Factors affecting the accuracy of EWT

    Cards (16)

    • Eyewitness testimony

      Persuasive but flawed memory recall subjected to interpretation by person reporting it.
    • Loftus and Palmer (1974) - Leading questions
      - Students watched clips of car accidents and were then given questions - one of which was a leading question (different people were given slightly different questions).
      - The verb 'contacted' resulted in a mean estimate speed of 31.8 mph.
      - The verb 'smashed' was 40.5 mph.
    • Leading question

      Questions asked in a way that suggest you have a preferred answer
    • Misleading information
      Supplying information that may lead a witness' memory for a crime to be altered
    • Why do leading questions affect EWT?
      Response-bias explanation
      - Wording of the question doesn't effect the memory but influences how they decide to answer.

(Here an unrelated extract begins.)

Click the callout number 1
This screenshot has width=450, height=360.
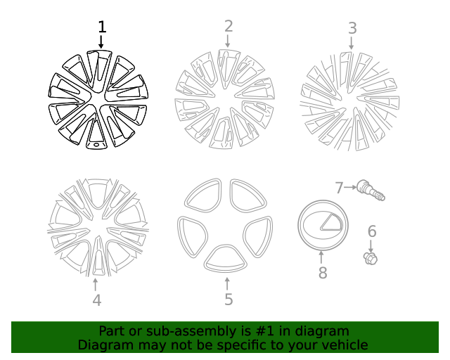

      Substitution explanation
      - Wording a leading question changes the participants memory.
      - This was demonstrated as by hearing the word 'smashed' they thought they saw broken glass.
    • Post-event discussion

      A conversation between co-witnesses or an interviewer and an eyewitness after a crime has taken place which may contaminate a witness' memory for the event
    • Gabbert et al (2003) Post-event discussion

      - Each participant watched a video of the same crime, but from different angles
      - Participants then discussed what they had seen, before individually completing a recall test.
      - 71% of participants incorrectly recalled aspects of the event they couldn't have seen.
    • Why does post-event discussion effect EWT?
      Memory contamination
      - When co-witnesses' discuss it with each other, their eyewitness testimonies may become altered or distorted.
      - This is because they combine information from other witnesses with their own memories.

      Memory conformity
      - Witnesses often go along with each other, either to win social approval or because they believe the other witnesses are right and they are wrong.
      - The actual memory is unchanged.
    • Strengths of misleading information research
      Real-world application
      - Leading questions can have such a distorting effect on memory that police officers need to be very careful about how they phrase their questions when interviewing eyewitness.
    • Limitations of misleading information research
      Evidence against substitution
      - Sutherland and Hayne showed participants a video clip.
      - Their recall was more accurate when asked misleading questions.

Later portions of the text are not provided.